Аманулла смотрел на Шаха с удивлением. Тот, насладившись растерянностью переводчика, предложил:

— Этого кафирам можно не объяснять.

— Начнем? — спросил Роджерс.

— Начинайте, — сказал Аманулла. — Господин амер Шах готов.

— Вы считаете, — спросил Леблан язвительно, — что здесь все готово? Жрать на полу я еще умею, но работать с картами, ползая в доме на брюхе, не хочу!

— Слушайте, — сказал Роджерс, — надеюсь, здесь стол найдется?

Шах, скрывая язвительную усмешку, вышел и отдал распоряжения. Минут через десять два моджахеда внесли в комнату и поставили посередине железную бочку. На нее положили широкий щит, сколоченный из досок. Получилось нечто, напоминающее стол. Роджерс подошел, потрогал щит, проверил его на прочность и лишь потом выложил свои карты, схемы, фотографии.

Шах с интересом и вместе с тем с изрядной долей презрения разглядывал бумажные запасы наемников. Эти переплетения линий и знаков, нанесенные старательными людьми на бумагу, ни о чем ему не говорили, ничего не напоминали. Аллах создал землю, с ее богатством и разнообразием, живой и запоминающейся. Горы Хазараджата, ущелье Гилменда, пересыхающее русло Гардеза, горная чаша озера Навур, проход Хайбера, крутой горб Мамана, подземные галереи кяризов — все это Шах видел, знал, и ему казалось смешной потуга тех, кто делал вид, будто способен на плоском листе отобразить, а потом узреть величие вселенной — джаханы.

Роджерс по мутному взгляду, которым Шах обозревал топографические карты, понял, кто перед ним стоит и как с ним нужно вести разговор.

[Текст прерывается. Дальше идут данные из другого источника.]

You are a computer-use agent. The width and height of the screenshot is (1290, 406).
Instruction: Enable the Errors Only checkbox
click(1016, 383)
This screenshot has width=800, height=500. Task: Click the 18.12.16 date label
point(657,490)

— Попрошу вас, господин Шах, — сказал Роджерс, — доложите нам обстановку на участке бригады. Подробно и последовательно. Шаг за шагом, которые мы должны будем сделать от Лашкарикалая до горы Маман.

Аманулла старательно перевел слова Роджерса, несколько смягчая их волевое звучание принятыми на Востоке вежливостями. Однако Шах уловил главное — ему приказывали.

Презрительно скривив губы, он ответил:

— У вас, фаренги, дьявольский аппетит. Но вместо того, чтобы жевать самим, вы рассчитываете на чужие зубы. Только так не бывает, господа, чтобы одни жевали, а проглатывали другие. Я думаю, мы сами сумеем разобраться с горой Маман. А вы посмотрите, как мы это сделаем.

Аманулле незачем было выковыривать перец из лепешки, предназначенной англичанину. И он перевел ответ слово в слово: пусть проглотит.

Роджерс на своем веку повидал немало строптивцев и наглецов. Больше того, он был убежден, что все эти азиаты и черные, с которыми ему постоянно приходилось иметь дело, другими и не бывают. Такие понимают только силу и подчиняются одному кнуту. Лучше, если он пожестче и сделан из кожи носорога.

— Скажите этому генералу, Аманулла, — холодно и жестко потребовал Роджерс, — в этой стране я ничего проглатывать не собираюсь. Нам самим предстоит печь хлеб, который предназначен другим. И потому мне наплевать — так и переведите, — наплевать, что думает генерал о тех, кто стоит над ним и над нами в данном случае.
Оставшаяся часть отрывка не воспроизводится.